Aerogels are advanced man-made nanophase materials, having high porosity and surface area, varied chemical structures, and fascinating and useful properties. Thus, Aerogels are materials with a vast potential for improving our daily lives.

An Aerogel is formed when a wet sol-gel upon drying, releases entrapped liquid while maintaining a gel structure, thus resulting in a highly porous, air-filled gel.

Some of the fascinating features of Aerogels are:
Lowest solid density: The lightest man-made material is an Aerogel with a density of only three times the density of air. However industrial aerogels can be made denser, up to 0.6 g/cc or more.

Highest porosity: Perhaps the only material that can have over 95% porosity, and a very wide pore size distribution, ranging from Ångstroms (10-10 meter) to microns (10-6 meter).

Very high surface area: For some Aerogels, one ounce can have a surface area equal to ten football fields (over 1000 square meters per one gram).

Versatile compositions: Aerogels can be made with a wide range of chemical compositions.

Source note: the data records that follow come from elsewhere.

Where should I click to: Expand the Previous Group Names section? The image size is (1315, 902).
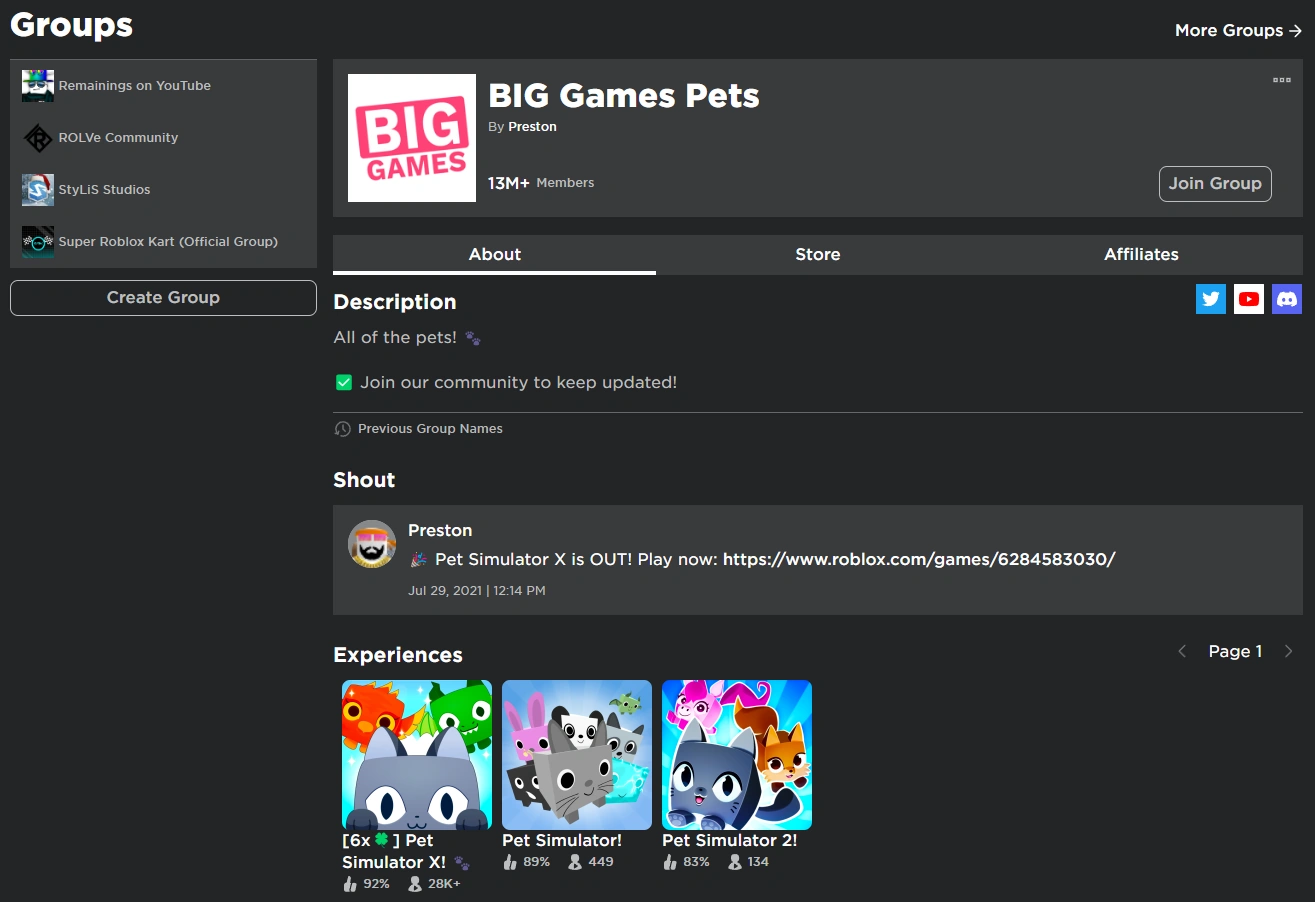(x=429, y=428)
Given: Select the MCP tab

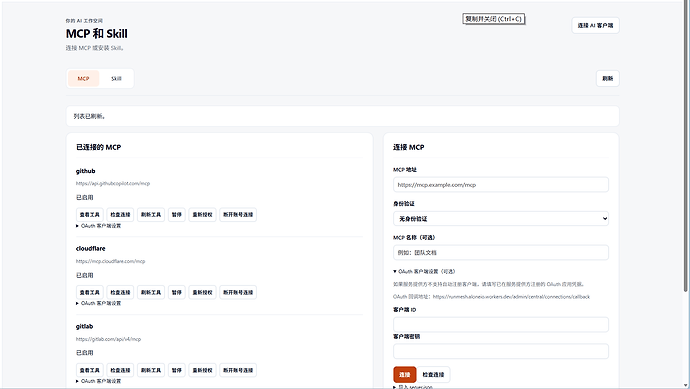Looking at the screenshot, I should 84,78.
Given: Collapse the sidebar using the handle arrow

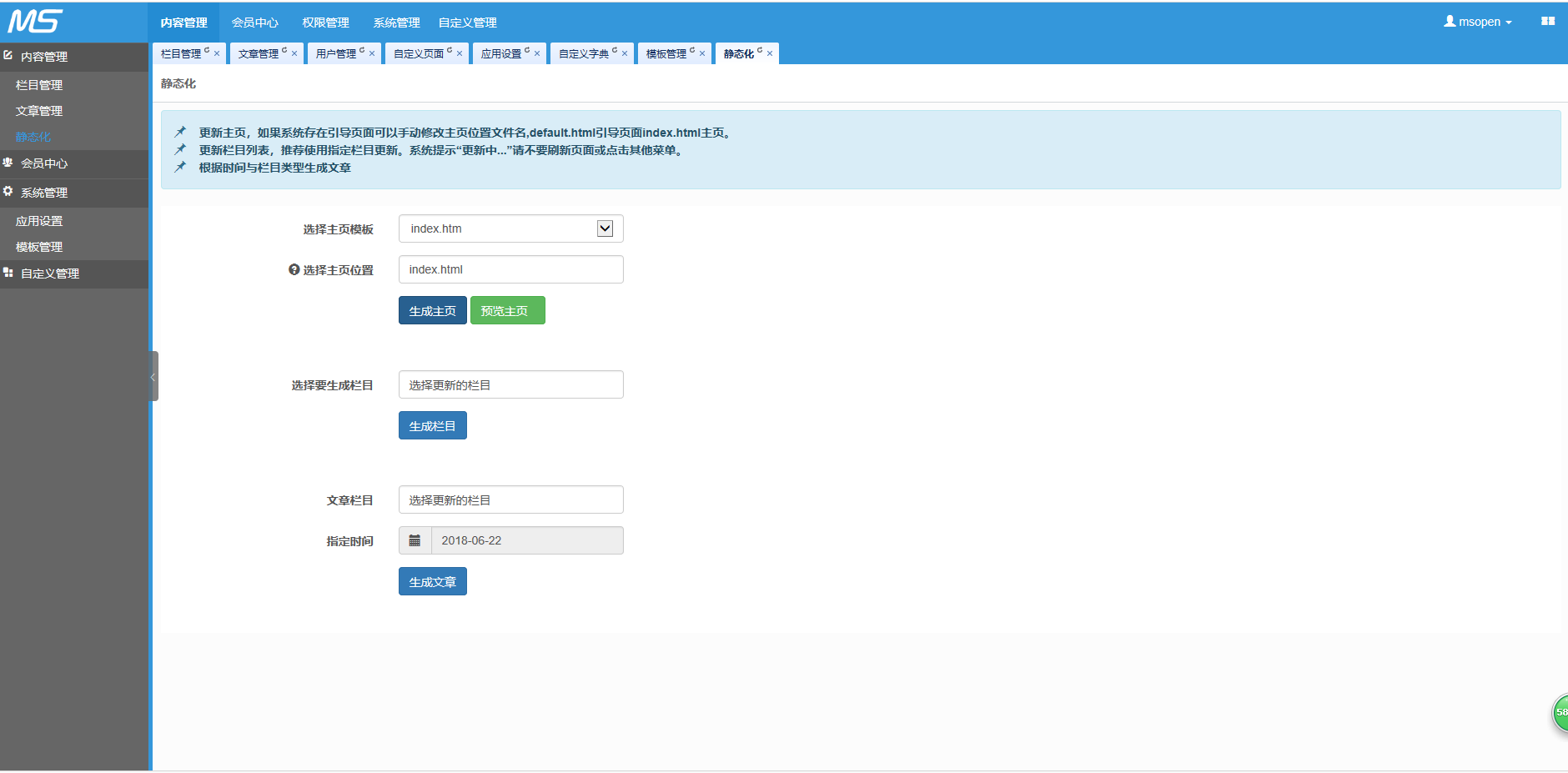Looking at the screenshot, I should coord(153,376).
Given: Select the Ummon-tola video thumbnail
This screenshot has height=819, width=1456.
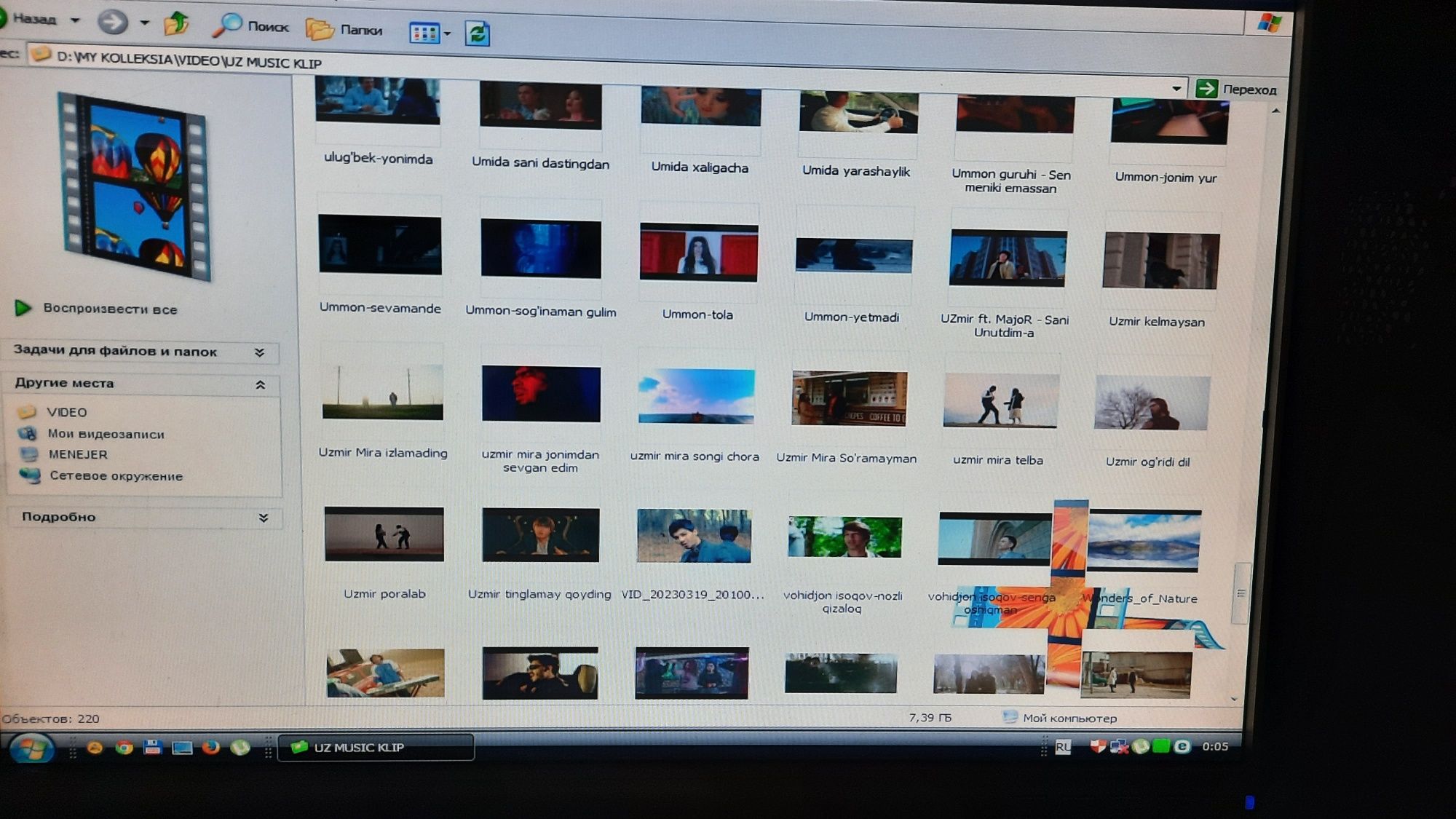Looking at the screenshot, I should pos(698,253).
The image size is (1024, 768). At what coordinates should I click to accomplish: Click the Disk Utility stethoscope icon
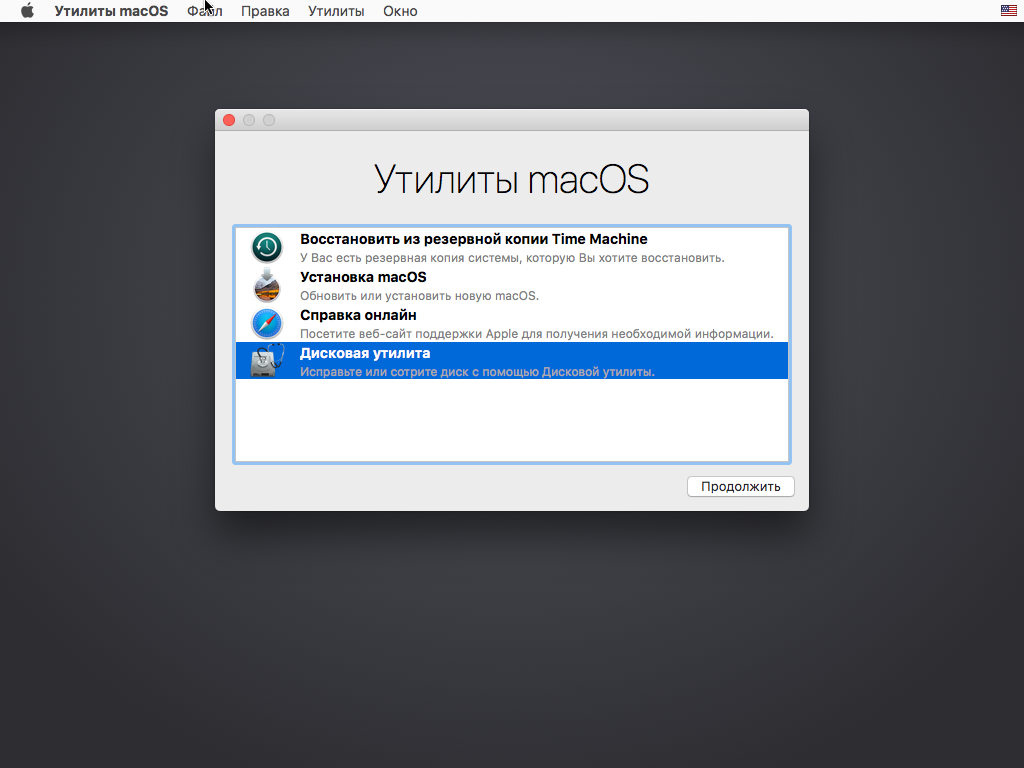tap(267, 361)
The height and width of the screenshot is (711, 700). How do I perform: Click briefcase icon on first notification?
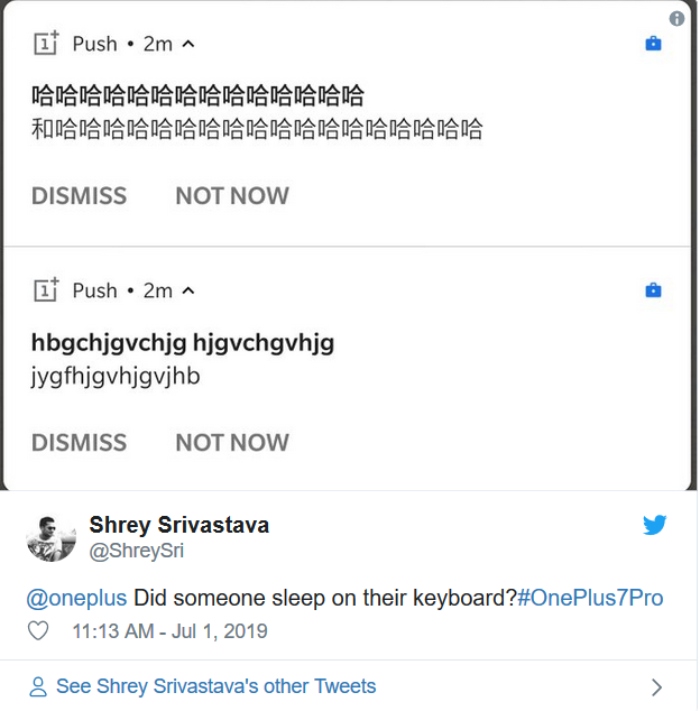(653, 44)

Functional properties by design: Combinations of the above features can lead to Aerogel materials with useful properties such as:
diffusion controllers,
electric conductors,
electric insulators,
and optical features.

Aerogel was invented over 65 years ago, and although this was an extraordinary scientific achievement, industry found it troublesome to work with Aerogel based on its fragile form. Aerogel was also difficult to market commercially because of a cost limiting process.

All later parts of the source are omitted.